Problem:
Each line of the records containing "Hoʻokuleana" is to be copied out and returned.

Given records:
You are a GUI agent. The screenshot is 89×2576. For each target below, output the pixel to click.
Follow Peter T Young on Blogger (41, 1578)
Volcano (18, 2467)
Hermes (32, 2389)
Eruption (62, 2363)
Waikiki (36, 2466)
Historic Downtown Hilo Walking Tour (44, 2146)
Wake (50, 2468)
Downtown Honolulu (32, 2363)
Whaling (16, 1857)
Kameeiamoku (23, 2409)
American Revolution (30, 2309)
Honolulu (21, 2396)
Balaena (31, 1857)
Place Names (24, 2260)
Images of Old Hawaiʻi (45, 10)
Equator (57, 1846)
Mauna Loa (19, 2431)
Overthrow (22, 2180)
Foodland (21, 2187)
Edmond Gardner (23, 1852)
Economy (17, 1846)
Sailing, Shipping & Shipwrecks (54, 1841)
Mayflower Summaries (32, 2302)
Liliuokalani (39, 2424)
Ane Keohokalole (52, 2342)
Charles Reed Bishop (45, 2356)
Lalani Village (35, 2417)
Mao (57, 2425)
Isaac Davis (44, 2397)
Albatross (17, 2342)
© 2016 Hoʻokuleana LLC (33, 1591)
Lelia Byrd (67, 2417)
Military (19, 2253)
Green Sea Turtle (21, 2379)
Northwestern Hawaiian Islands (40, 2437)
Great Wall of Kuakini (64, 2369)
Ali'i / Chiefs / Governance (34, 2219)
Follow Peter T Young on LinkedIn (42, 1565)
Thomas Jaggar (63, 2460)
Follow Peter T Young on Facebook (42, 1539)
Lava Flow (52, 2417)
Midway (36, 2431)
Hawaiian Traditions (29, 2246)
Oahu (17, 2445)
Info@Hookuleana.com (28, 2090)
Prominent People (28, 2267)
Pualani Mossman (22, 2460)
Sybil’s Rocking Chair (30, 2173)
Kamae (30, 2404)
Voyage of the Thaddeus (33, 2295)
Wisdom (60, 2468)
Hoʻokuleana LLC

Result:
© 2016 Hoʻokuleana LLC (33, 1591)
Hoʻokuleana LLC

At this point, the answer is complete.